The Fleet knows the value of a more balanced, more equitable, more accurate understanding of the world and importantly, how to get to that understanding – through the lens of science.
According to David Laurenvil, director of education and community partnerships at the Fleet, “Our goal as we engage with communities throughout San Diego is to connect them with experiences that amaze them. Those experiences lead to a desire and interest to wonder, think, understand and imagine the possibilities. The power of science is this ability to wonder and to imagine a future where they can understand, do and belong.”

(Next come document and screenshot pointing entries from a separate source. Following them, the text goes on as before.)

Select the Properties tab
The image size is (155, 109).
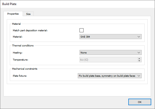click(x=13, y=14)
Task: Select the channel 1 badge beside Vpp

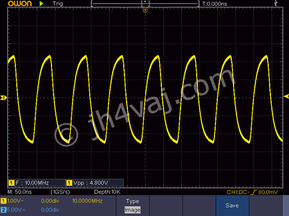Action: tap(69, 183)
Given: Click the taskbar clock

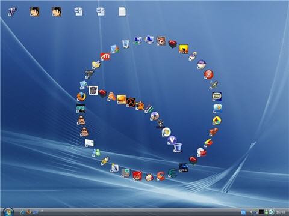Looking at the screenshot, I should [x=281, y=212].
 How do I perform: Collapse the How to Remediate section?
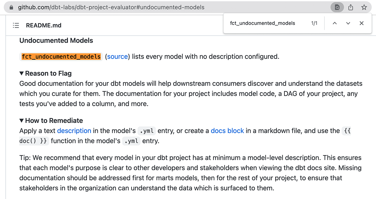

With programming and events that aim to reach everyone in San Diego County, the Fleet is collaborating with communities to amplify all voices. A female or female-identifying student in the SciTech after-school programs or in Better Education for Women in Science and Engineering might become an astronaut or a pioneering chemical engineer in a few years. The family who attends the San Ysidro STEM Fair might discover opportunities in STEM they never knew existed. A sensory-friendly experience during one of the Fleet’s Accessibility Mornings might spark the curiosity of a future astrophysicist.
The result, Kudumu-Biggs adds, is a better, more harmonious world where STEM is for everyone, and everyone belongs. “We need to make sure we hear from everyone because that benefits the communities, science and our world.”